In reference to the subpoenas, Hinton added: "It is clear that Chevron is engaged in a coordinated scheme to invade the privacy of dozens of people who have tried to hold the company accountable for environmental crimes, or who just simply wanted information about the case."

The underlying lawsuit, initially filed in 1993 in U.S. court but shifted to Ecuador at Chevron's request, resulted in the largest environmental judgment in history. The eight-year trial produced evidence the company deliberately dumped billions of gallons of toxic waste into the water supply of indigenous groups from 1964 to 1992, decimating local cultures and causing an outbreak of cancer that has killed or threatens to kill thousands of people.

A video on the case can be seen here; a written summary here; and a 60 Minutes segment here.

The Gibson Dunn law firm, which served the subpoenas, has been sanctioned repeatedly by courts in Ecuador and the U.S. for engaging in unethical behavior on behalf of Chevron.

Aside from the subpoenas of the email accounts, Chevron's latest attacks include:

  • The orchestrated firing by Chevron General Counsel R. Hewitt Pate of a young lawyer from his corporate law job because he had served as a summer intern on the case in Quito more than five years ago. The lawyer in question received a severance package to "go away" so his firm could keep Chevron as a valued client.
  • Another young law associate at a top corporate law firm had her Google email address subpoenaed by Chevron. When she contacted a lawyer to help her, that lawyer contacted Gibson Dunn and was told that his potential client should expect to be named as a racketeering defendant in the company's far-fetched civil RICO case for having worked as an intern on the case several years ago.
  • Another former summer intern on the case, Aaron Marr Page, has been repeatedly targeted by Chevron with subpoenas and has had to spend countless hours and significant legal fees to defend the privilege of confidentiality he owed to his clients. Page is a former associate at Clearly Gottlieb, a top U.S. law firm.

For years, Chevron has been met with intense criticism for trying to suppress the free speech rights of its critics over the Ecuador case.

For example, in 2010, Chevron CEO Watson had several shareholder activists arrested at the company's annual meeting when they tried to confront him on the Ecuador issue. Watson had the shareholders removed, handcuffed, and booked before charges were ultimately dropped.

Earlier this year, Chevron's chief nemesis – New York sole practitioner Donziger – hired a former FBI agent to protect his family after he discovered that he, his wife, and young son were being followed and videotaped on a 24/7 basis around Manhattan by six agents, all apparently Chevron operatives.

In Ecuador, members of the plaintiffs' legal team have been routinely harassed and threatened. Amnesty International, the Inter-American Commission on Human Rights, and the United Nations Special Representative for Human Rights Defenders have all issued "urgent actions" and "precautionary measures" to protect those on the front lines of the case.
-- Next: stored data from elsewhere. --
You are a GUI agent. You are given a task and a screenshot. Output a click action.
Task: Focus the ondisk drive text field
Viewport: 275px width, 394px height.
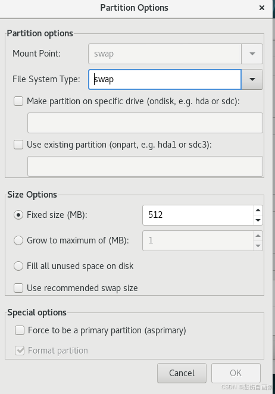(145, 123)
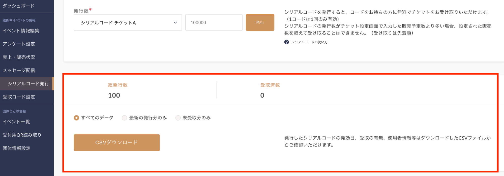Select the すべてのデータ radio button
This screenshot has height=176, width=504.
coord(76,118)
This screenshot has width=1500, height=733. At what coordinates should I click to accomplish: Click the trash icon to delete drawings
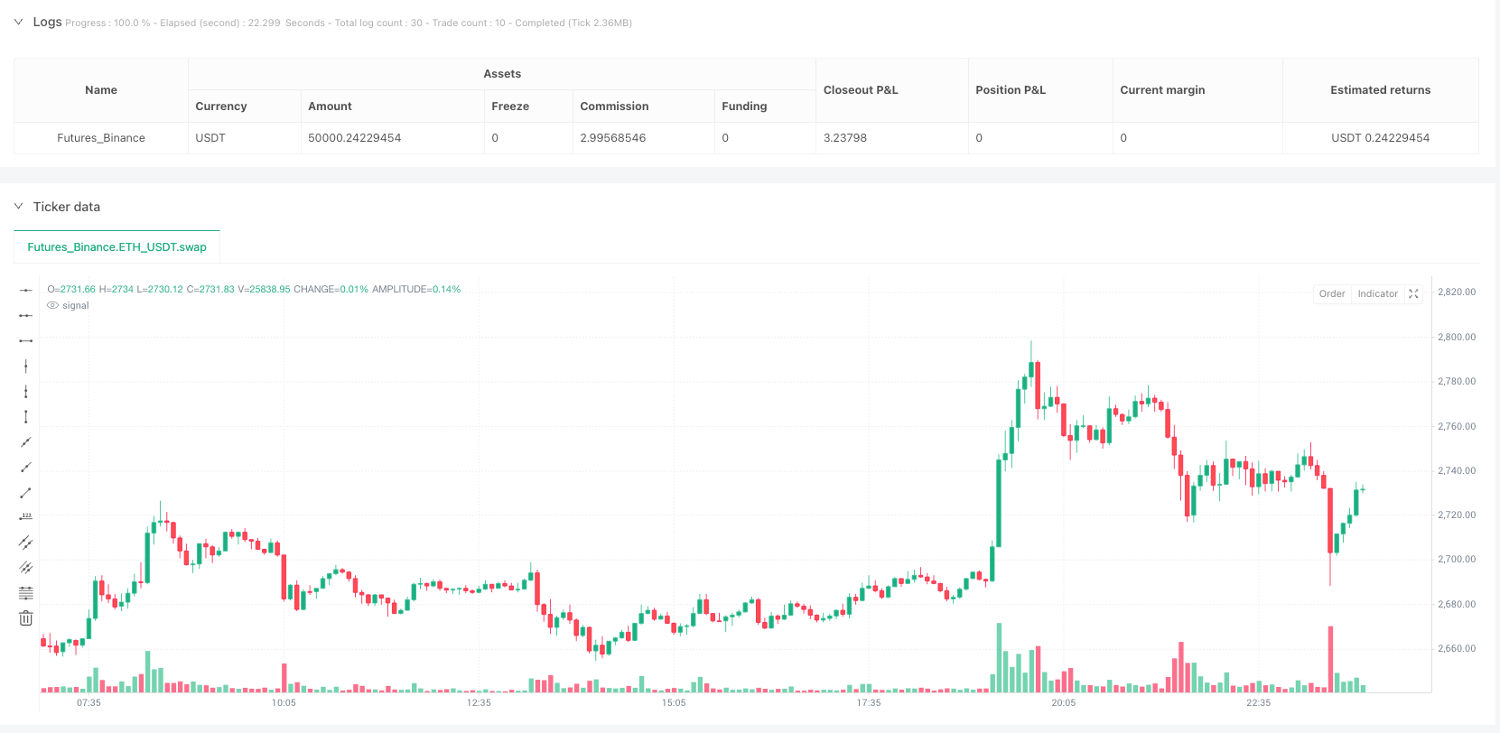pyautogui.click(x=26, y=617)

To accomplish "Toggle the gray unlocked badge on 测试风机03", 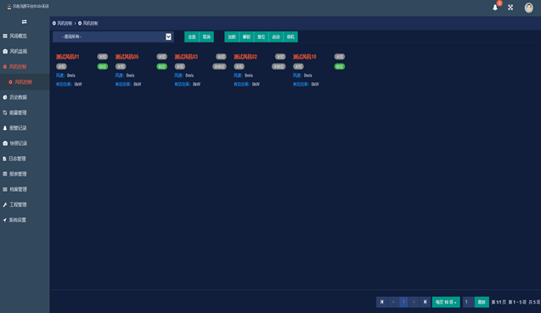I will (219, 66).
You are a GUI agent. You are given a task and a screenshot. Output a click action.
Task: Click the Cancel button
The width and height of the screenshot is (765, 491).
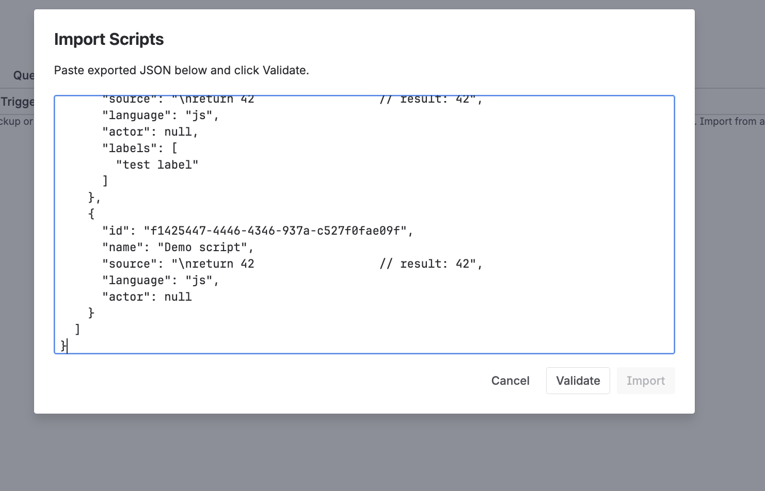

Chevron, which has refused to pay the judgment, currently faces seizure actions against billions of dollars of company assets in Canada and Brazil. Donziger also has sued the company in U.S. court for extortion and fraud related to its unethical and improper defense of the Ecuador action.

Chevron also is facing a criminal investigation after federal authorities discovered that the company detoured pollutants around monitoring equipment at its Richmond, California refinery and burned them off into the atmosphere in violation of a court order.